Facing The Darkness Together
"We cannot hide. We are Jews. And we are seen as Jews,” our Rabbi said in Shabbat services last night. "Assimilation has never saved us.”
I am a Jew. I affirm that. I own that. I am proud of that, if fact. “For being silent and small will only get you blown over by the winds of hate,” Rabbi Ryan Bauer spoke so eloquently. I joined over a thousand brave souls who chose to #ShowUpForShabbat at Congregation Emanu-El in San Francisco, to unite in solidarity with our Jewish people, to pray together only one short week after the horrific massacre in Pittsburgh, to mourn the passing of eleven beautiful human beings, to choose a path of love and light against all odds. I sat alongside my mother and among dear friends in the congregation where I was raised — listening, singing, thinking, praying, exercising my right of religious freedom in a synagogue.
“Prejudice is a thought, discrimination is the action,” Rabbi Bauer affirmed, addressing why the response to this shooting, this hate crime, this anti-Semitic attack feels notably different, even amid the spike in hate Jews are facing as a people, as communities, as a nation. We cannot change one crazed individual’s thoughts, we cannot be upset by what one sick mind may think, we cannot force someone to change their views. But that is an entirely different situation than if said person holds the highest office in the most powerful nation on earth.

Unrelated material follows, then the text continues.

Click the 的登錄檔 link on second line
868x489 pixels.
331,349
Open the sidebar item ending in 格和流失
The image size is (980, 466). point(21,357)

When a government is not only clearly prejudiced against segments of its population, but actively discriminates against certain groups, elevates the rhetoric and standing of fringe extremists, and does not protect all of its citizens, it presents a grave problem. That is where we now find ourselves, in relation to Jews and many other minorities living in the United States today who are discriminated against, persecuted, oppressed, targeted, excluded.

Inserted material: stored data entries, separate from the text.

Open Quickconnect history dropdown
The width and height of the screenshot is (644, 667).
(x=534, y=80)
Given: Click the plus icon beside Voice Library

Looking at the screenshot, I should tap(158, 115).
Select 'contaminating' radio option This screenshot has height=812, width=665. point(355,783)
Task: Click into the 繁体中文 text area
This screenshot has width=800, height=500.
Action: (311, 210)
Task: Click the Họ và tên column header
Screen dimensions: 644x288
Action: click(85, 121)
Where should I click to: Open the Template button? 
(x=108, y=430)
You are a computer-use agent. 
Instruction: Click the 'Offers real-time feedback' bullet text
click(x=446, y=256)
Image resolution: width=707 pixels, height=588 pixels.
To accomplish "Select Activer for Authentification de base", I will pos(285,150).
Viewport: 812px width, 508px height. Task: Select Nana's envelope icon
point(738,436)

Anti-semitism being effectively condoned, if not enacted, by the state "strikes a fear that most of us cannot remember.” Rabbi Bauer’s words silenced the sanctuary and took my mind to Nazi Germany before the holocaust, the darkest and most painful of times which have always felt unfathomable to me as an American Jew.
But Nazis are not a thing of the past. Nazis are here. In Pittsburgh, in Charlottesville, in our very own cities and towns — in the Bay Area, as Rabbi Bauer detailed in his story. In the United States. In 2018.
How we face that reality, that hatred, that darkness is up to us.